A River in Peril: Laos Covertly Proceeds with Mekong Dam Construction Despite Neighbors’ Opposition
All is not well along the muddy stretches of the Mekong River. The environmental and human rights group, International Rivers, received a shocker earlier this week when a leaked letter revealed that Laos is steamrolling ahead with plans to build a massive dam across the main branch of the Mekong River. In an “egregious breach of trust” Laos has broken an agreement made with neighboring countries Cambodia, Thailand, and Vietnam to defer construction until further studies and discussion could take place, according to a statement made by Ame Trandem, a Mekong campaigner at International Rivers.
The controversial project, known as the Xayaburi Dam, has had conservationists and local stakeholders up in arms for months.

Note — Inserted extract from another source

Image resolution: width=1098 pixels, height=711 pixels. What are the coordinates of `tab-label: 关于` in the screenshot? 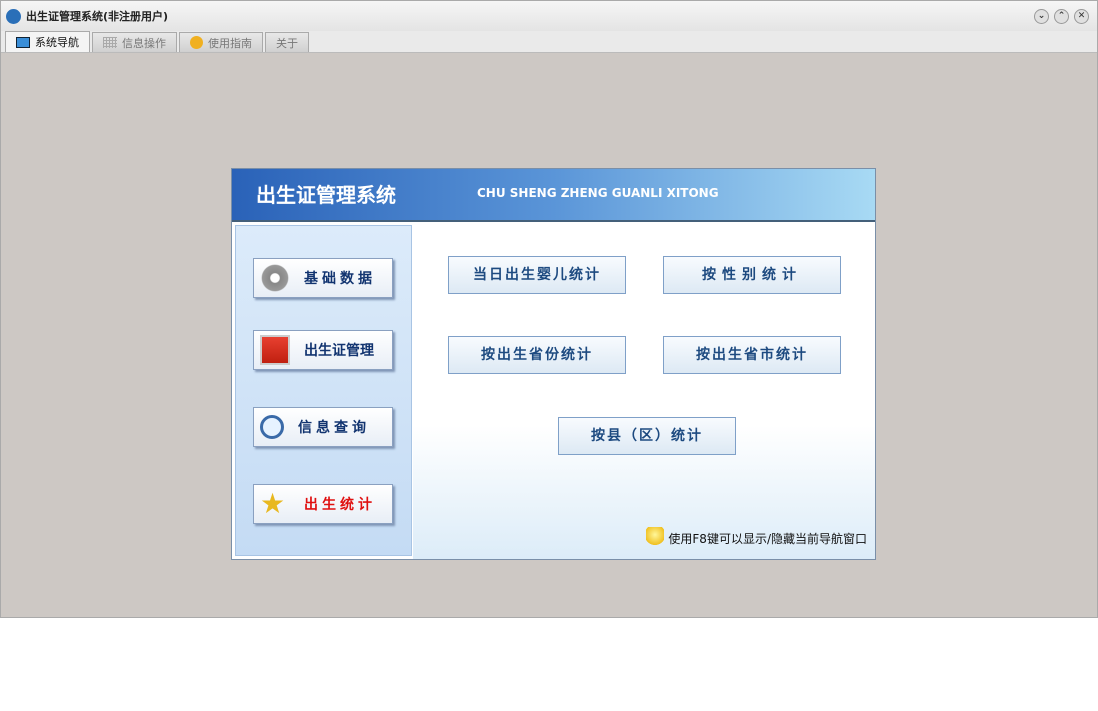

In October, a Strategic Environmental Assessment, compiled by a team of 25 international scientists, made clear that any dam on the mainstream of the Mekong would represent a “global loss” in biodiversity and jeopardize the livelihoods of nearly 30 million people who live within ten miles of the river’s lower stretches. The dam would almost certainly drive already vanishing species like the Mekong giant catfish to extinction. The annual flooding and nutrient cycles of the river would be “fundamentally disrupted,” according to the report, impacting crop regimes and wreaking havoc on fish breeding and migration.
The leaked letter, written by the Lao government to the Laos-based Xayaburi Power Company, states that the Lao government, “in a spirit of cooperation and working together of all relevant parties,” believes that it has done everything it needs to do in order to clear the project. “Essentially, [the letter] gives the green light to the company to move forward,” says Aviva Imhof, the Interim Executive Director at International Rivers. In a second letter, the Xayaburi Power Company writes to the Electricity Generating Authority of Thailand saying that since the consultation process is complete, they would like to initiate construction.
The river gained a brief reprieve in April when the four Mekong nations met to discuss the pros and cons of building. The meeting was backed by a coalition of 230 NGOs opposed to the plan. Vietnam and Cambodia, the downstream countries most likely to bear the brunt of the dam’s ecological consequences, “made very clear statements expressing concern for more research and consultation,” Imhof says. Vietnam was most strongly opposed and called for a 10-year moratorium on all hydropower projects (Laos has proposed a total of 11 eventual dams). The countries agreed to put the project on ice until further ministerial-level meetings could take place, tentatively scheduled for this November.
Laos hopes to use the dam to boost the country’s economy by exporting much of the anticipated 1,260 MW of dam-generated power. But surreptitiously defying the wishes of its neighbors by proceeding with construction means Laos has joined the ranks of “rogue nations,” Trandem said in her statement. The four Southeast Asian nations are bound by the 1995 Mekong Agreement to hold inter-governmental consultations before tampering with the river, since any upstream actions can have profound downstream consequences. “We think it’s pretty outrageous that Laos is proposing to proceed unilaterally with this project in violation of their international obligations under the Mekong Agreement,” Imhof says. By carrying on in spite of the other member countries' wishes, Laos is violating its obligations under international law.
But establishing international law and enforcing international law are two entirely different issues. “It’s very difficult to enforce those commitments,” Imhof says. She hopes that regional governments in Vietnam and Cambodia will step up after they’re alerted to Laos’ covert operation. In Thailand—though the country is poised to benefit from construction profits as well reap the largest dam-generated power consumption—local communities are also placing pressure on the government, especially in the country’s northern provinces where livelihood losses will likely be largest.
International Rivers also hopes that donors will increase their pressure on the Mekong River Commission, the central organization dedicated to sustainable development in the region. And on the flipside, “Laos is also still a very donor-dependent country,” Imhof says, so country-level donors can do their part to pressure the Lao government directly.
“We’re going to continue to work to ensure that this project and no projects on the mainstream of the Mekong are built,” Imhof says, “because these projects would threaten the river's fisheries and livelihoods of literally millions of people.”